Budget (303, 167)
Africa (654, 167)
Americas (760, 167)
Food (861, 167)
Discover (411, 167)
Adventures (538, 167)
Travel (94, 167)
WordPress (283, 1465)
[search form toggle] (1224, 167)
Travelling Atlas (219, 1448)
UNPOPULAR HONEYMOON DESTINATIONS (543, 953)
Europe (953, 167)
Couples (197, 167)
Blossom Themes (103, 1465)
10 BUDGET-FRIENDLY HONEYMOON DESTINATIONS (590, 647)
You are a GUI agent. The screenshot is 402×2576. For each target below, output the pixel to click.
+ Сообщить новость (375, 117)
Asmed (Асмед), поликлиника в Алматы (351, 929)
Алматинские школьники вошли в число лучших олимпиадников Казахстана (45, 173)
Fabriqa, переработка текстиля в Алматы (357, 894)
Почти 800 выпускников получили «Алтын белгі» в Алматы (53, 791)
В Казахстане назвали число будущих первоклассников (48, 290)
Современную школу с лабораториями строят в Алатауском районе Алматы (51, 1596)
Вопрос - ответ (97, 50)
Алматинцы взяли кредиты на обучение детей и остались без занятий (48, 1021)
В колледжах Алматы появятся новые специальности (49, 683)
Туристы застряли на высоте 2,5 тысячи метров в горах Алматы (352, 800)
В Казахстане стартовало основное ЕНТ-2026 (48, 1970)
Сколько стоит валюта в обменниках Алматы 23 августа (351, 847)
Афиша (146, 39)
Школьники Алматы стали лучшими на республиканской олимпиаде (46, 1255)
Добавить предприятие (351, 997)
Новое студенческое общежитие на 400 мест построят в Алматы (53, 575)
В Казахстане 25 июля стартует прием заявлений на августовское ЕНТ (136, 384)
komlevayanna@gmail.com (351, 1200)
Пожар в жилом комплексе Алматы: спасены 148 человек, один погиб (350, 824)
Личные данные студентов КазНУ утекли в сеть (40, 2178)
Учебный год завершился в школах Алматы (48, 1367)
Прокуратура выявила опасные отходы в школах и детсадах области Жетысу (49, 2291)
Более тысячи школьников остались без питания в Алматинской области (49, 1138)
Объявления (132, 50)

# # # # # # #

▶ [What you need to do]:
Once you reach the line with "Алматинские школьники вошли" in the data above, copy it and every line after it exactly, up to and including the line with "Вопрос - ответ (97, 50)".

▶ [Task answer]:
Алматинские школьники вошли в число лучших олимпиадников Казахстана (45, 173)
Fabriqa, переработка текстиля в Алматы (357, 894)
Почти 800 выпускников получили «Алтын белгі» в Алматы (53, 791)
В Казахстане назвали число будущих первоклассников (48, 290)
Современную школу с лабораториями строят в Алатауском районе Алматы (51, 1596)
Вопрос - ответ (97, 50)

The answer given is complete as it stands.